Use of a PCR Assay for the Specific and Sensitive Detection of Trypanosoma Spp. in Naturally Infected Dairy Cattle in Peri‐urban Kampala, Ugandaa

Abstract

The objective of this study was to compare the sensitivity and specificity of the polymerase chain reaction (PCR) with the hematocrit centrifugation technique (HCT) and the mini-anion-exchange centrifugation technique (m-AECT) for diagnosis of trypanosome infections in livestock. In a cross-sectional study, 486 cattle from 50 randomly selected farms in Mukono County, Uganda were investigated in June 1994. The direct parasitological techniques were performed in the field, resulting in 45 (9.3%) animals positive by HCT and 78 (16%) positive by m-AECT. The total prevalence (combined evidence of HCT and m-AECT) was 18.9%, with 78.2% Trypanosoma brucei only, 10.9% T. vivax and 10.9% mixed (T. bruceil T. vivax) infections. Trypanosomes of the subgenus Nannomonas were not detected. DNA was prepared by lysis from 181 randomly selected blood samples and amplified by PCR using species-specific oligonucleotide primers.

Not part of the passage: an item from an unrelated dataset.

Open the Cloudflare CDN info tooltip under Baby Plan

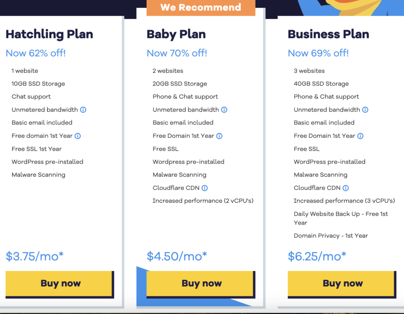pos(204,188)
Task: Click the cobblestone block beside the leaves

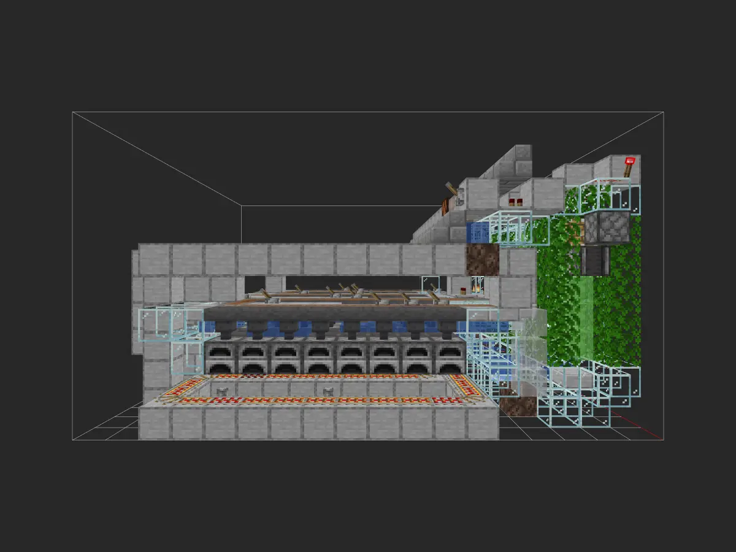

Overall, the PCR gave positive results in 63 (34.8%) blood samples, with 76.2% positive only for T. brucei, 20.6% positive only for T. vivax and 3.2% positive for mixed (T. bruceil T. vivax) infections. The preliminary results from this study demonstrate that the detection rate of PCR is about two times higher than that of the direct parasitological techniques, suggesting a higher sensitivity. The higher proportion of T. vivax infections detected by PCR as compared to HCT/m-AECT is likely to be due to false parasitological classifications which might occur under field conditions.